I believe that we have witnessed a change in mind-set from both the discretionary firms and the adviser community when it comes to providing investment solutions for the retail client, and this is not unrelated to the regulators renewed interest in robust due diligence.
For the most part, discretionary managers have learnt quickly that advisers require information to help make their selections. Discretionary manager’s reluctance in providing information, particularly in relation to performance, may have been well founded in the past. Historically, discretionary managers have been much more used to running family money for the long term, even inter-generationally. Here, the imperative to produce short term outperformance has not been there.
It is difficult to deny that advisers who may have been more used to fund picking, relied heavily on past performance, probably dismissing any funds that were anything worse than second, or even second quartile over various time periods.
This does mean, however, that shorter term performance (perhaps anything less than 5 years) of DFMs can sometimes look a bit weak against popular funds, and you can understand the DFM’s nervousness on how shorter term performance figures will be viewed on propositions that are playing the long game with eyes on outcomes much further in the future, reducing investment risk (and hence potential reward) to a minimum and still be able to deliver on expected outcomes.
I think what has changed is that advisers themselves are now much more focussed on client outcomes and their attitude to risk. When looking at investment solutions, absolute performance is no longer looked at in isolation. There is now a change in approach where investments are selected in order to meet client outcomes, and crucially taking as little risk as possible in the process.
This now means that performance is looked at more in the context of risk and progress towards achieving client goals. With this change in mind-set, from both parties, and a mutual understanding of each parties needs and concerns, the flow of information between adviser and DFM has improved considerably over recent years. Advisers should now expect from the discretionary managers:
- Dedicated broker support and a named account manager
- A wide variety of information available as downloads from the DFM website which would include terms and conditions, performance information, portfolio fact sheets, market views – in fact the kind of information that is already available for funds.

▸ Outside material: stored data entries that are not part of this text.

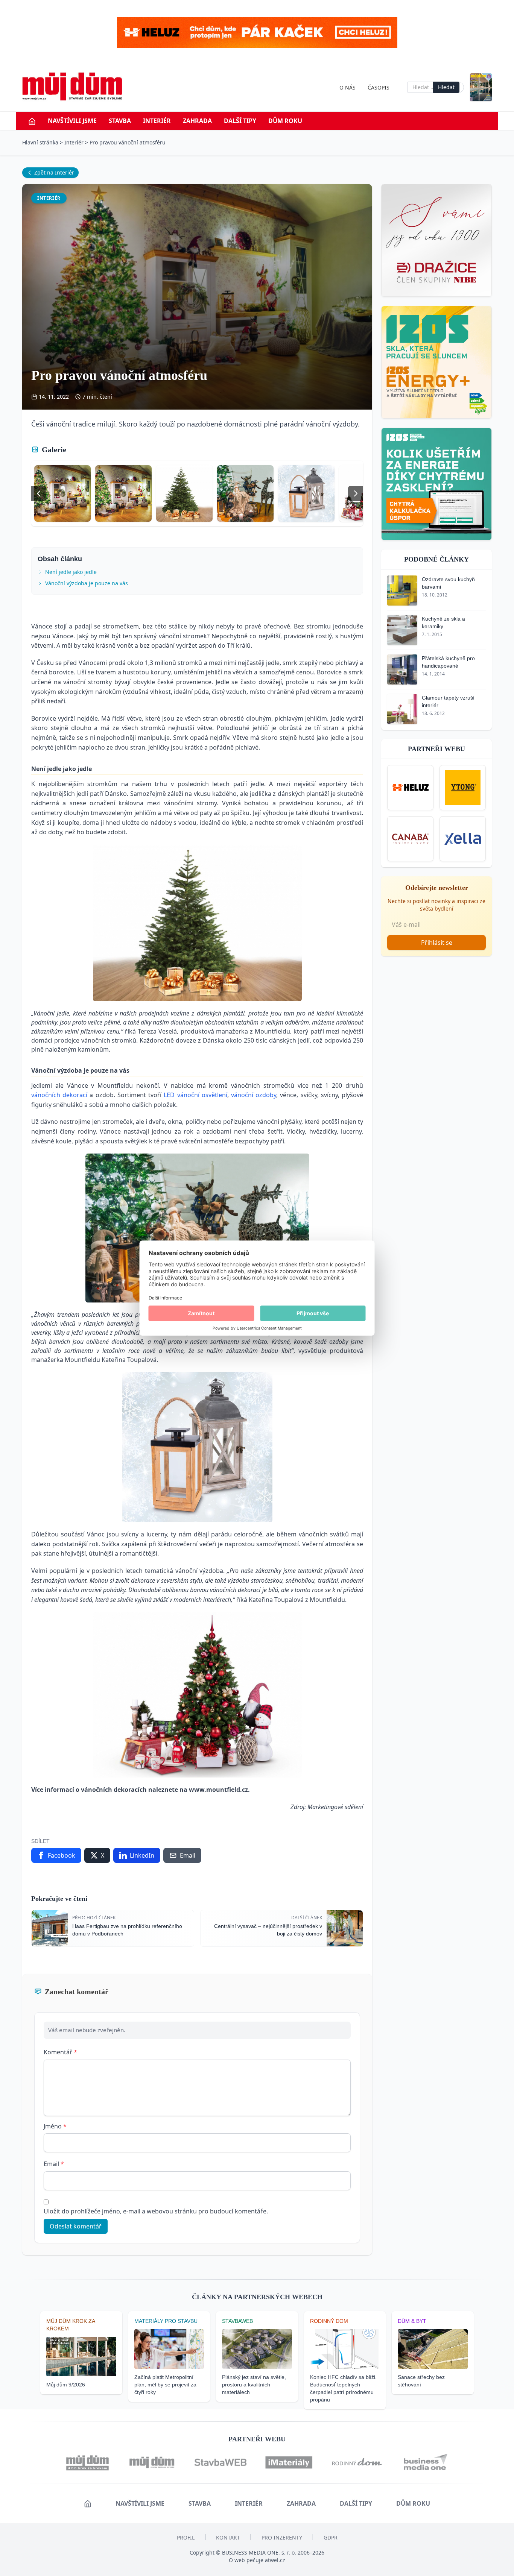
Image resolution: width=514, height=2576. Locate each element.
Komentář (60, 2052)
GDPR (331, 2537)
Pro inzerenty (282, 2537)
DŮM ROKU (285, 121)
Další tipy (240, 121)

- Regular (at least annually) reviews of progress and performance
- Online functionality including portfolio valuations and transaction histories
- A certain level of adviser support in explaining/marketing solutions to clients or groups of clients
- Flexibility in the division of responsibilities
- Flexibility in content of tri-partite agreements
- Adviser charging facilities
Remember, the regulators are clear that if due diligence is not complete, to the satisfaction of the adviser, the adviser should not go ahead with the recommendation. We are of course assuming that requests for information are both relevant and reasonable.